• _Given passage_:
□ □ □ □
The vast Asian continent has provided a list of 11 nations for visa-free travel from India. Frankly it’s mostly a ‘been there, done that’ kind of list. Bhutan, Maldives, Sri Lanka, Thailand, Indonesia – ho hum. Then again, the exotic-sounding Timor-Leste promises much mainly because I know next to nothing about it – the seductive charm of the unknown! And how about this for an intriguing name – Macao (SAR China)? After the Covid 19 virus, allegedly originating from you-know-where, the prefix SAR before China provides speculative food for thought.
America was next on the list and my eyes lit up. New York, New York! No beefy officials to stop me at JFK’s forbidding immigration counters with a ‘Howdy, hold it right there, pal,’ as I flash my no-visa privilege at them. Instead, what I read under ‘America’ had me reeling. Just two names. Bolivia and El Salvador. Crikey! I looked at the continent name again and it said ‘Americas,’ which meant the northern part of the continent was not obliged to wave me through. Latin America was more obliging. Bolivia was fine if I wanted to go on a trip, snort some white powder and get a real high, while risking being waylaid by some gun-toting drug barons. As for El Salvador, I hear the crime rate there is high but it’s safe for tourists. That’s a double-edged, guarded advisory which I have no intention of heeding. Wodehouse memorably named such places ‘the 78 rpm’ countries!
Of all the continents, Africa appears to be the most hospitable. As many as 21 countries there look kindly towards Indians, waiving all visa requirements. That said, whether I really want to land up in places like Rwanda, Botswana, Guinea-Bissau, Uganda, Somalia, Togo and Uganda, I am not sure. Bob Dylan waxed eloquent about the pretty girls in Mozambique and sang feelingly about the place. Which was nice for the Nobel troubadour but then, I am not Bob Dylan and may not get a similar warm reception. Cape Verde and Comores Islands sound inviting, but then all islands do. Never heard of these two, so I’ll take a raincheck.
□ □ □ □
• _Data section_:

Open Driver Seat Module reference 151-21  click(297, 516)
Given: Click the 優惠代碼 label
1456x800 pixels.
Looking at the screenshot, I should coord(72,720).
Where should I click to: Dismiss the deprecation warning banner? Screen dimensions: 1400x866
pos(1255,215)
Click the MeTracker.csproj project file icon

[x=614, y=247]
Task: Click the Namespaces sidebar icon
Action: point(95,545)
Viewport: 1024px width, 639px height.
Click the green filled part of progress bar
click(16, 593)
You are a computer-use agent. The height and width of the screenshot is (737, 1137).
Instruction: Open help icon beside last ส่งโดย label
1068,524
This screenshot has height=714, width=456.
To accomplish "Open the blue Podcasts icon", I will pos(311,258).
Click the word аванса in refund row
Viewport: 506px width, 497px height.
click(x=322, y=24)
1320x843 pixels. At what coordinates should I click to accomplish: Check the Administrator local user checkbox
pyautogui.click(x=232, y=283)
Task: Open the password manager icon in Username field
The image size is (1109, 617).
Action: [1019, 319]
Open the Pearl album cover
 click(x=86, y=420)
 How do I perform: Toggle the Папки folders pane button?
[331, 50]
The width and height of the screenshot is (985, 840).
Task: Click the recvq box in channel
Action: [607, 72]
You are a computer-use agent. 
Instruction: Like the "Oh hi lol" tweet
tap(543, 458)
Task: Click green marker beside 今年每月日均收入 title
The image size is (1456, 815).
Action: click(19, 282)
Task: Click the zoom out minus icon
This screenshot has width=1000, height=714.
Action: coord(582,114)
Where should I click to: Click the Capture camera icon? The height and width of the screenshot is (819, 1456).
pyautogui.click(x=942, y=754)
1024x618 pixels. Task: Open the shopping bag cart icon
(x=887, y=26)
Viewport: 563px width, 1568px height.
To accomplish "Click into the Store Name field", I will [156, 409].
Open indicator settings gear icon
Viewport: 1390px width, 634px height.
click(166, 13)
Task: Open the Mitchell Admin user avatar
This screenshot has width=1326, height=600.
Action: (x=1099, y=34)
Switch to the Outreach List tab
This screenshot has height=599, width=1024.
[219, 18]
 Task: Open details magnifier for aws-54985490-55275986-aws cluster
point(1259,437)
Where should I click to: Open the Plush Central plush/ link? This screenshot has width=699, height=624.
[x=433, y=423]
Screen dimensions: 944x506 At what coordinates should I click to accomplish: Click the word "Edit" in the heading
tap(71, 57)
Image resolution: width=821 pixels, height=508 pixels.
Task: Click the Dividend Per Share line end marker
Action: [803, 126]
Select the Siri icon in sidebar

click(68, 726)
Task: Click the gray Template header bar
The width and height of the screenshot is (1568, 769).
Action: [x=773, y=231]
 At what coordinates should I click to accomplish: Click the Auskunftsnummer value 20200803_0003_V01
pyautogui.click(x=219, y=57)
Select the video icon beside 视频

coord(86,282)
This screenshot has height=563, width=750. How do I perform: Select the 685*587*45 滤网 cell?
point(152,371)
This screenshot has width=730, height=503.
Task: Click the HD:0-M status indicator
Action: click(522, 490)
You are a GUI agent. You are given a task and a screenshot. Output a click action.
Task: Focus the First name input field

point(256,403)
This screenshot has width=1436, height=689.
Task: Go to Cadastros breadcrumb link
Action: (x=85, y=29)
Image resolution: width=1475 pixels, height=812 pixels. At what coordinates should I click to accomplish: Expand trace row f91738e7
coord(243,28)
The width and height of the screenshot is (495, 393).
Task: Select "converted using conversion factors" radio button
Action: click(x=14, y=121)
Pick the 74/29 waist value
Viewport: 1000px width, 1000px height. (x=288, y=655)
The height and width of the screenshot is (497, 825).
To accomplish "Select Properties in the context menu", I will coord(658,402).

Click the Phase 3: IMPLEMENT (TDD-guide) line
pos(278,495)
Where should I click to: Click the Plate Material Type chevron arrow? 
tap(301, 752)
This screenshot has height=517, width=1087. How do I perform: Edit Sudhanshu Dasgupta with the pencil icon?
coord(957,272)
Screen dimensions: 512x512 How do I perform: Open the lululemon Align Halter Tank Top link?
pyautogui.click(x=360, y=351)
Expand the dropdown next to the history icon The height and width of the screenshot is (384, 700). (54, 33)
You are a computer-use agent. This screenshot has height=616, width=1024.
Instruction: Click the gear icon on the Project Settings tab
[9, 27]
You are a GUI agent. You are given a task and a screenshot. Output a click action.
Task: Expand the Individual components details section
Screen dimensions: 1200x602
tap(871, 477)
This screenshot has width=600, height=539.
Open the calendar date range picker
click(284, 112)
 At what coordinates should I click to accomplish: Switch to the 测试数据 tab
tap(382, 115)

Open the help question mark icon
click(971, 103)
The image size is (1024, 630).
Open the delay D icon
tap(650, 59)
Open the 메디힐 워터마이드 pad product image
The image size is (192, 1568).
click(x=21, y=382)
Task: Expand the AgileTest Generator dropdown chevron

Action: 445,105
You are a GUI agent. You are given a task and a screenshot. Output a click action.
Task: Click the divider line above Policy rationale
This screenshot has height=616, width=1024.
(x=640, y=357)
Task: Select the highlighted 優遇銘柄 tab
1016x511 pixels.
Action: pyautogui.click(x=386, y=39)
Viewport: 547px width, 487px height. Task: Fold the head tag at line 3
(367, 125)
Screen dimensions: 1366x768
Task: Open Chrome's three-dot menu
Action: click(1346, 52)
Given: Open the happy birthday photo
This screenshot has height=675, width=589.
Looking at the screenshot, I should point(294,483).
□ □ □ □
• _Task directions_:
Copy out the whole piece on visa-free destinations for Indian travelers word for word.

• _Your solution_:
The vast Asian continent has provided a list of 11 nations for visa-free travel from India. Frankly it’s mostly a ‘been there, done that’ kind of list. Bhutan, Maldives, Sri Lanka, Thailand, Indonesia – ho hum. Then again, the exotic-sounding Timor-Leste promises much mainly because I know next to nothing about it – the seductive charm of the unknown! And how about this for an intriguing name – Macao (SAR China)? After the Covid 19 virus, allegedly originating from you-know-where, the prefix SAR before China provides speculative food for thought.
America was next on the list and my eyes lit up. New York, New York! No beefy officials to stop me at JFK’s forbidding immigration counters with a ‘Howdy, hold it right there, pal,’ as I flash my no-visa privilege at them. Instead, what I read under ‘America’ had me reeling. Just two names. Bolivia and El Salvador. Crikey! I looked at the continent name again and it said ‘Americas,’ which meant the northern part of the continent was not obliged to wave me through. Latin America was more obliging. Bolivia was fine if I wanted to go on a trip, snort some white powder and get a real high, while risking being waylaid by some gun-toting drug barons. As for El Salvador, I hear the crime rate there is high but it’s safe for tourists. That’s a double-edged, guarded advisory which I have no intention of heeding. Wodehouse memorably named such places ‘the 78 rpm’ countries!
Of all the continents, Africa appears to be the most hospitable. As many as 21 countries there look kindly towards Indians, waiving all visa requirements. That said, whether I really want to land up in places like Rwanda, Botswana, Guinea-Bissau, Uganda, Somalia, Togo and Uganda, I am not sure. Bob Dylan waxed eloquent about the pretty girls in Mozambique and sang feelingly about the place. Which was nice for the Nobel troubadour but then, I am not Bob Dylan and may not get a similar warm reception. Cape Verde and Comores Islands sound inviting, but then all islands do. Never heard of these two, so I’ll take a raincheck.